We combined it all to the spirit, coriander and juniper mix and had lunch while we waited …
Another gin poured, and it was back upstairs to complete the distilling workshop. Our gin was ready for bottling, and our own locally-inspired ‘Glen-ginny’ was bottled, labelled and wax-sealed.
What a fantastic experience and we got a bottle of our creation to take away with us at the end!
From here, we waved goodbye to Michelle and Andrew, and it was on to our pre-booked tour at The Glenlivet Distillery. We had booked the Archives tour, where we explored the art of maturation and had an all-access look at their bonded Warehouse 3 at The Glenlivet. We discovered more about the art of cask selection, warehousing and finishing processes before heading to a private tasting room to enjoy a carefully selected tasting of some of the oldest and rarest whiskies, including The Glenlivet XXV and The Glenlivet 30-Year-Old Cellar Collection.
We liked The Glenlivet, it was very swish, but our guide was down-to-earth and took us back to the distillery’s roots, sharing their story and some of the family history behind the brand.

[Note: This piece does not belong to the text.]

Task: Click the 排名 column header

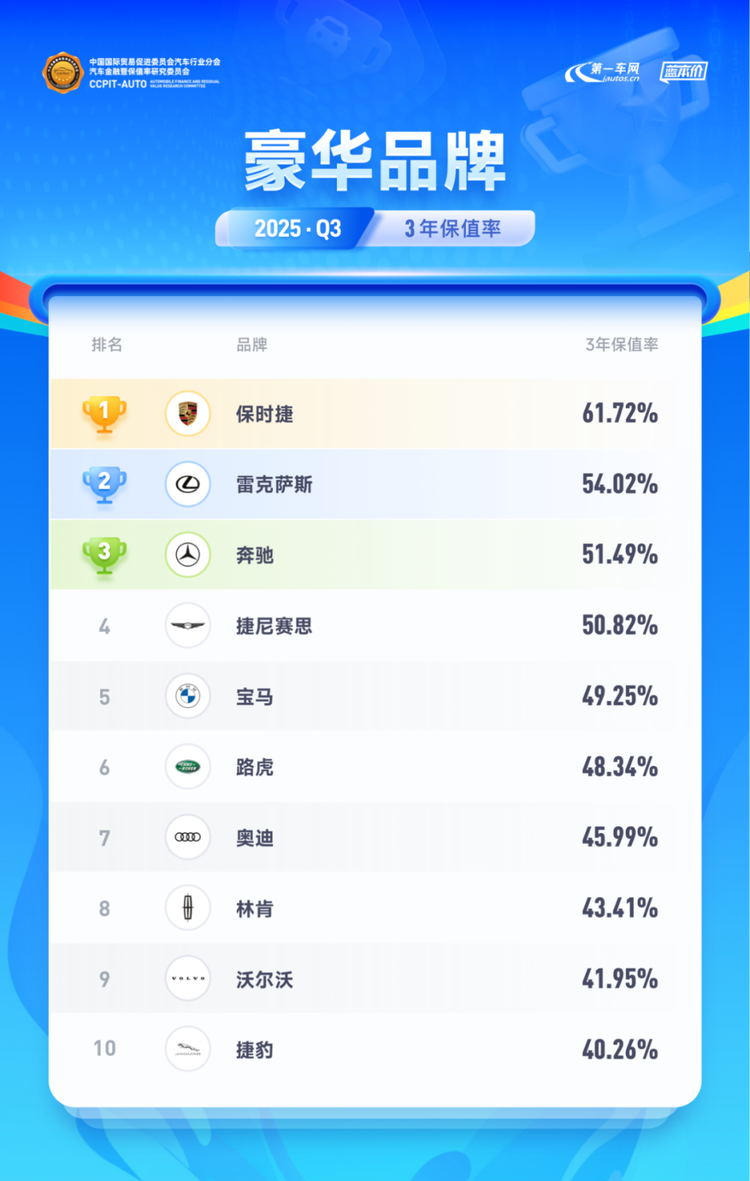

It was back to Dufftown in the evening, where we had pre-booked a table at The Seven Stills – as recommended by my pal Kay, also known as The Chaotic Scot. We used Craigellachie Cars for a taxi, who were brilliant, but remember that this is a rural area so you will need to book in advance. We found them extremely accommodating – and trusting – she didn’t take a penny from us till the end of the evening, despite several lengthy journeys throughout the day!
I’m not even sure where to begin raving about The Seven Stills restaurant. We had the best time there, with outstanding food, incredible hospitality and beautiful, homely surroundings. It was very relaxing. Rose and her husband Patrick run the business, and the couple ooze warmth and passion and make you feel instantly welcome and at home in their cosy restaurant. The Seven Stills is where French cuisine and hospitality meet rustic Scottish charm; the French-inspired kitchen perfectly complements the Scottish whisky bar. It’s the perfect fusion, and our taste buds agreed! The wine and whisky menus were fantastic, with good descriptions to help us choose the ideal bottle to compliment our meal. We pre-ordered our fantastic food, making it feel more like a meal with friends than a fine dining experience. The restaurant and bar are named in honour of the original seven whisky distilleries of Dufftown and opened their doors for business in 2016. This was a memorable experience that we will hang on to for many years to come – and I only hope that we can visit again soon.
Our time in Speyside was brief, but this beautiful corner of Scotland left a deep impression. We were blown away by the hospitality, kindness and stories of the people who live here who made our trip so memorable.
My special thanks go to Michelle and Andrew for – well, everything! We couldn’t have wished for more. Also, a big thank you to Rose for her incredible hospitality and good conversation; it was a pleasure to dine with you and Patrick.
I can’t wait to return to this special and unique part of Scotland.